Marxism went completely sideways from what intellectuals expected for instance.
>When you ask them how this ideal stateless world of private coroporations would function
In reality pretty much like many African countries. You basically need a government to form and maintain a functioning free market in the first place but libs just pretend it's a free lunch
This. Libertarianism is so peculiarly American (even if there are non-American thinkers in the movement), given the country's history as a frontier society, so it's natural for them to assume that you just don't need government and markets, roads and everything else would spring up by people's own initiative (which was often how things did happen in the frontier). Almost every other developed country has a more robust tradition of raison d'etat, even the ones that became more laissez-faire in terms of economic policy later on.

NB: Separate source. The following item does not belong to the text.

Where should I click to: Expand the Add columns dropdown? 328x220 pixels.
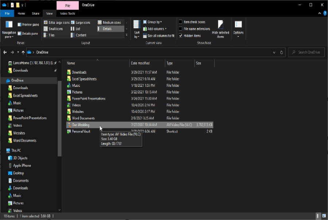[155, 29]
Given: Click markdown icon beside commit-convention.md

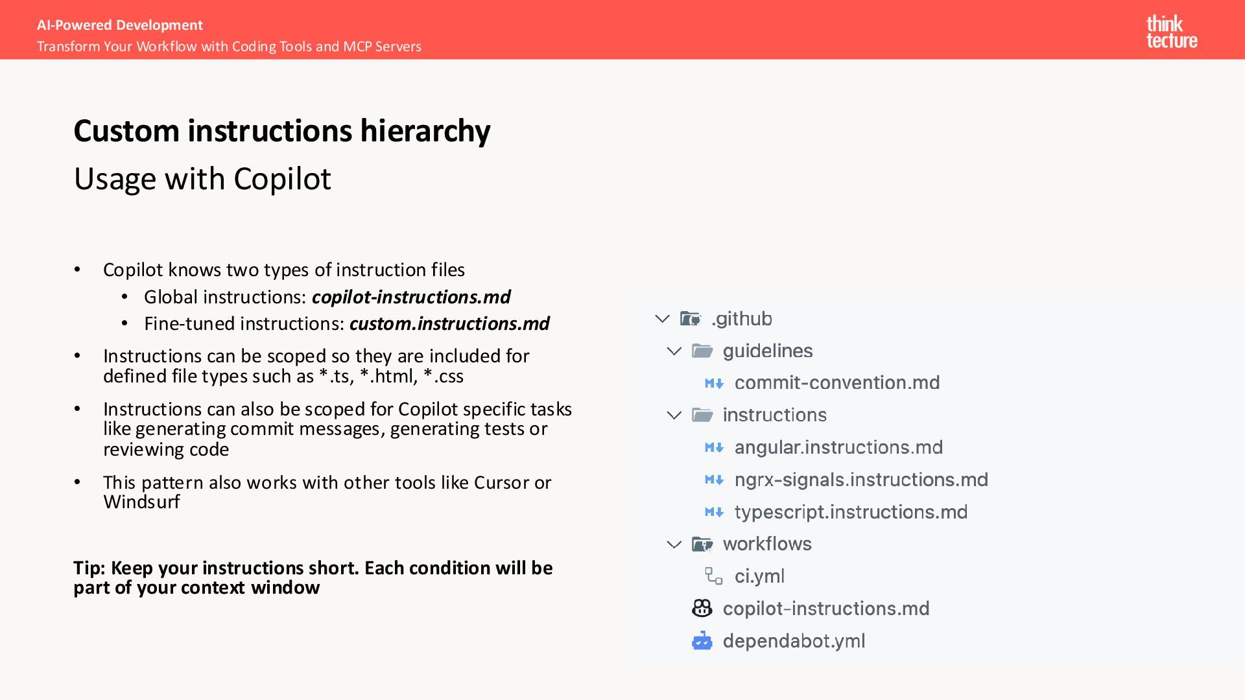Looking at the screenshot, I should pyautogui.click(x=714, y=384).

OP is 16 and most likely a closeted homosexual
I was wondering why you thought Gray's Anatomy should be required reading
Politics is a complete waste of time
it's the middle road between tuning out completely and going full scorched earth on the establishment with rifles that have the scary kind of handles. Stacking money and buying politicians with it is how things get changed.
https://news.yahoo.com/george-soros-pours-millions-texas-090059290.html
Rothbard was the first philosopher who really caught my attention, around the age of fourteen. I still have a soft spot for him and some of the other Misesians as a result. At least those cranks sound like they believe the shit they say, unlike the Cato types. Plus I have Hoppe to thank for pointing me in the direction of philosophers I've ended up appreciating more. I don't know if I'd say this or any ancap works should be "required" but I guess it still beats the lib'd up bullshit kids usually are exposed to.
I'm the most intelligent person in this thread.